__What to do__: Please output each line of the listing below as a string in a JSON list, leaving out blank lines and the pictures.

— START Dataset excerpts —

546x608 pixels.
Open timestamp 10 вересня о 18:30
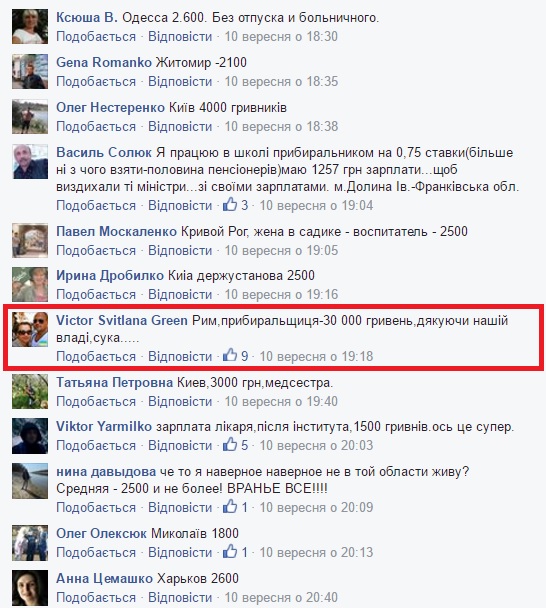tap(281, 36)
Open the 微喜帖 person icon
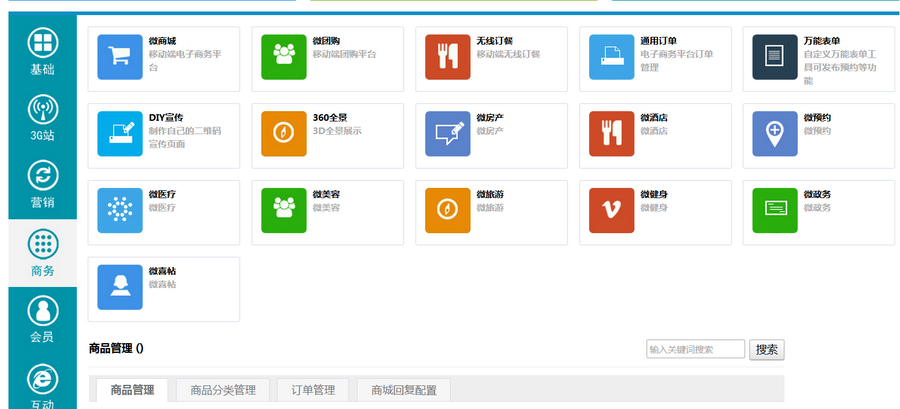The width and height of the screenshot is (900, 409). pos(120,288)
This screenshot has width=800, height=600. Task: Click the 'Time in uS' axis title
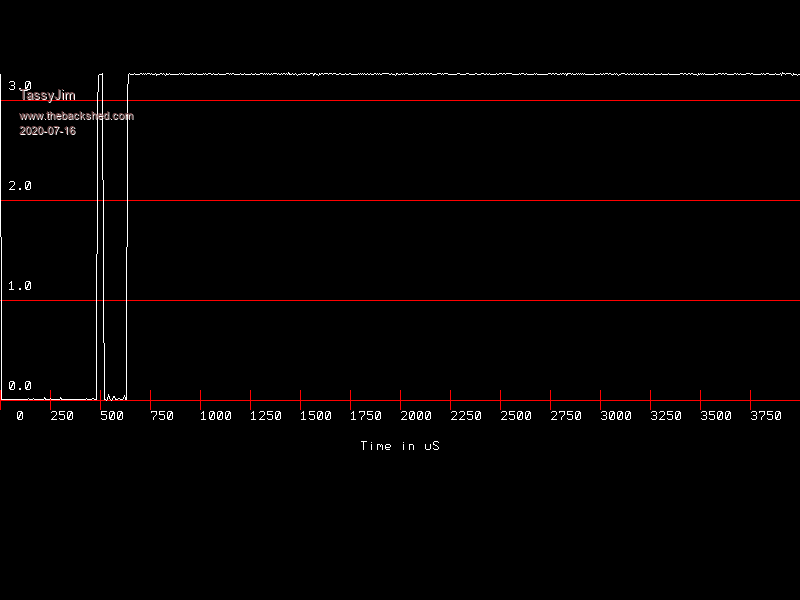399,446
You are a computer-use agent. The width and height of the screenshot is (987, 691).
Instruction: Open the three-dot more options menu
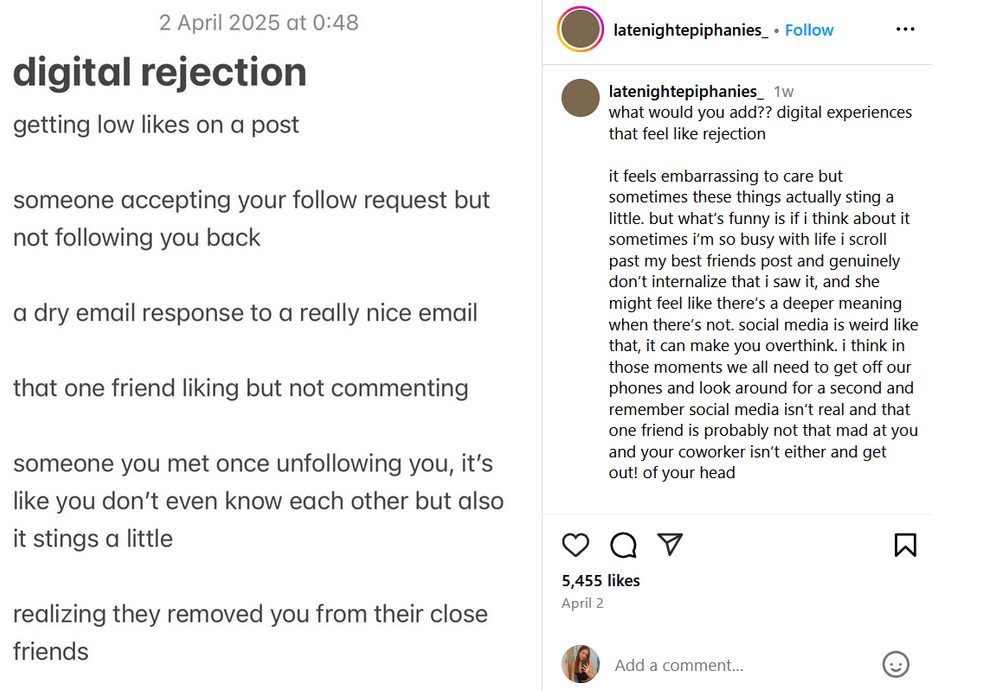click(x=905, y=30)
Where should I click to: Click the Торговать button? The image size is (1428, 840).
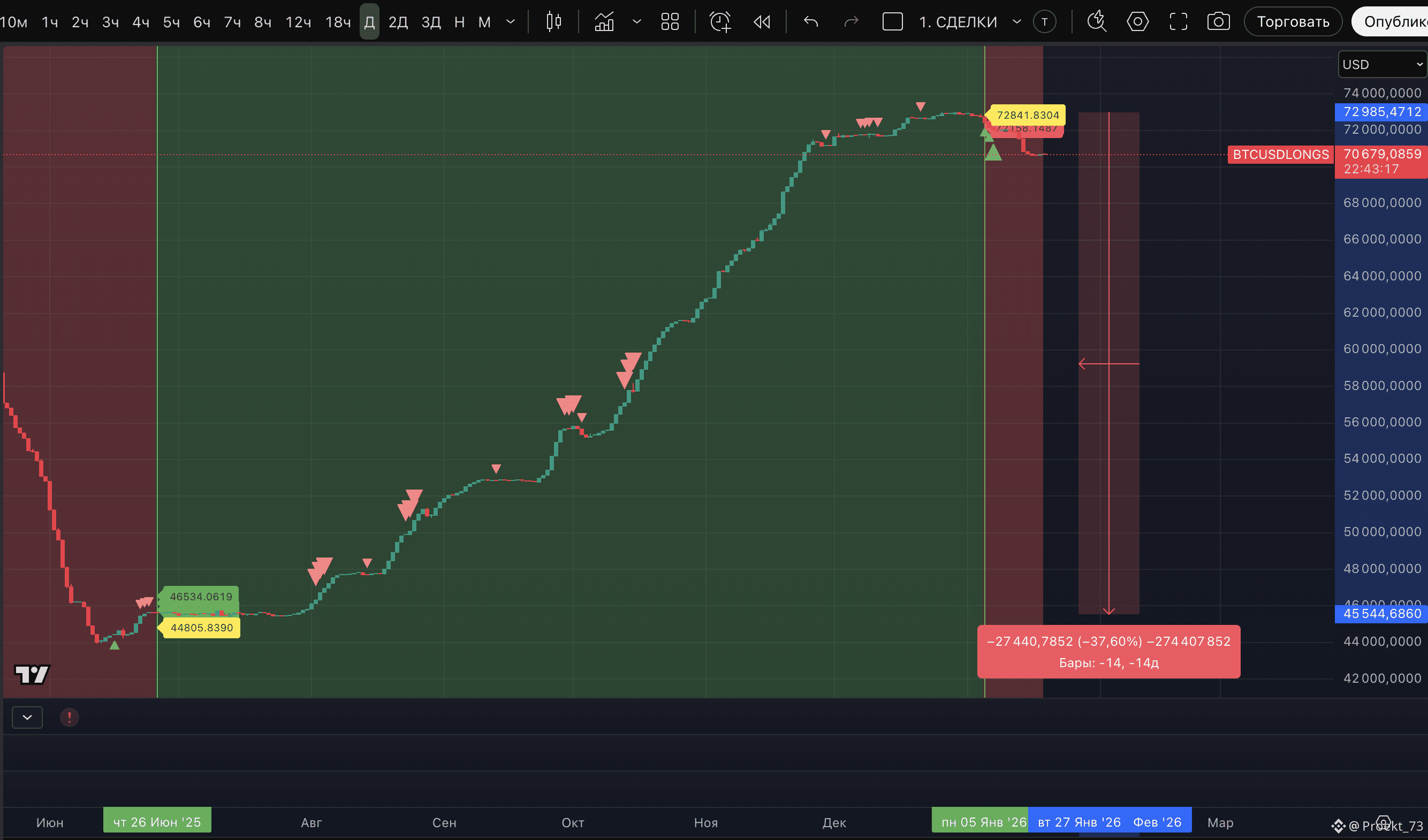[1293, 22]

— END Dataset excerpts —

__Expected output__:
[
  "546x608 pixels.",
  "Open timestamp 10 вересня о 18:30",
  "tap(281, 36)",
  "Open the 微喜帖 person icon",
  "The width and height of the screenshot is (900, 409). pos(120,288)",
  "This screenshot has width=800, height=600. Task: Click the 'Time in uS' axis title",
  "399,446",
  "You are a computer-use agent. The width and height of the screenshot is (987, 691).",
  "Instruction: Open the three-dot more options menu",
  "click(x=905, y=30)",
  "Where should I click to: Click the Торговать button? The image size is (1428, 840).",
  "[1293, 22]"
]